On Fri, 2005-03-25 at 07:36, Frank Ellermann wrote:
Ralf Doeblitz wrote:
[mx check]
Of course you do - unless you are willing to accept mail
from senders that you may not be able to send an DSN to.
Then Andy's idea with a weight 1 for any mx mechanism was
correct. And my idea to add the number of MXs per q=mx for
some kind of "overall DNS query count" was probably wrong.
I think we're both right.... see below.
An example where Radu's limits are really more restrictive
than Wayne's limits would be nice, when does the reply for
a q=mx _not_ include the relevant IPs ?
I think part of the problem is that even the same person is not talking
about the same kind of measurements, there are bunch of different ways
to interpret even the label "query count"; I count at least three
different way it has been used:
1. number of calls to a (libc?) resolver API
2. number of RRs returned from a single DNS query packet
3. number of DNS packets going out (or coming in) the public
interface
Which one is used in any given measurement seems to be entirely
dependent on the exact implementation of both the name server and the
resolver library.
Where the cache is implemented is also unknown.

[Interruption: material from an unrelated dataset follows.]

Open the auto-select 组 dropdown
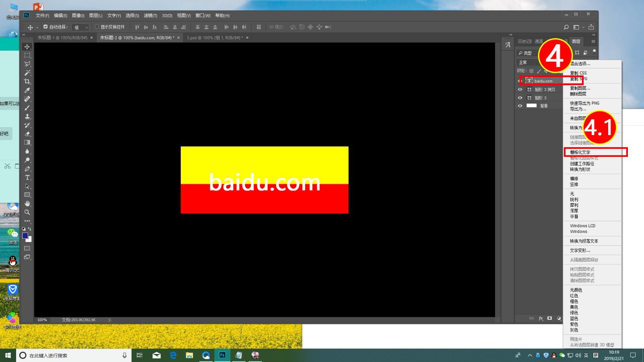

A resolver API could
cache results in your process's address space, and avoid going to the
local name server -- when glibc reads /etc/hosts during a gethostbyname
call, it caches the results so it doesn't need to parse the file again.

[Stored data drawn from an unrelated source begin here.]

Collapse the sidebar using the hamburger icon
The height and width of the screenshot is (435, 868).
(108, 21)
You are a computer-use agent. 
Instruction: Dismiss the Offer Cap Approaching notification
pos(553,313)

The local recursive name server could do caching too.
Radu has specifically mentioned a function named "ns_resolv" -- I am
personally not aware of which API that is a part of, but my take was
that was of type 1 in the above list.
I don't do much DNS resolving code writing, but from looking at the
functions available in resolver(3), I think SPF evaluators are more
likely to call a function with a prototype of (name, type) and get back
a list of entries that match only the specified type rather than one
that decodes DNS formatted packets (the former, being more abstract, is
more futureproof, expandable and scalable, which may play into someone's
choice of API). This is just my opinion, as a programmer in general,
not as someone who as written an SPF evaluator. The fact that the
actual query result packet may include additional records is beside the
point, because the SPF evaluator never sees them -- but the local
caching name server does and may add them to its cache which is then
served out of on subsequent requests (this is the whole point of the
additional section -- there's a good chance that if you are asking for
MX, you're going to need the As for those also, so I'll include them).
So the SPF evaluator does:
mxes = resolve('pobox.com', 'MX');
foreach mxrr of mxes
resolve (mxrr, 'A')
For pobox.com this is a total of 9 calls to my hypothetical resolve()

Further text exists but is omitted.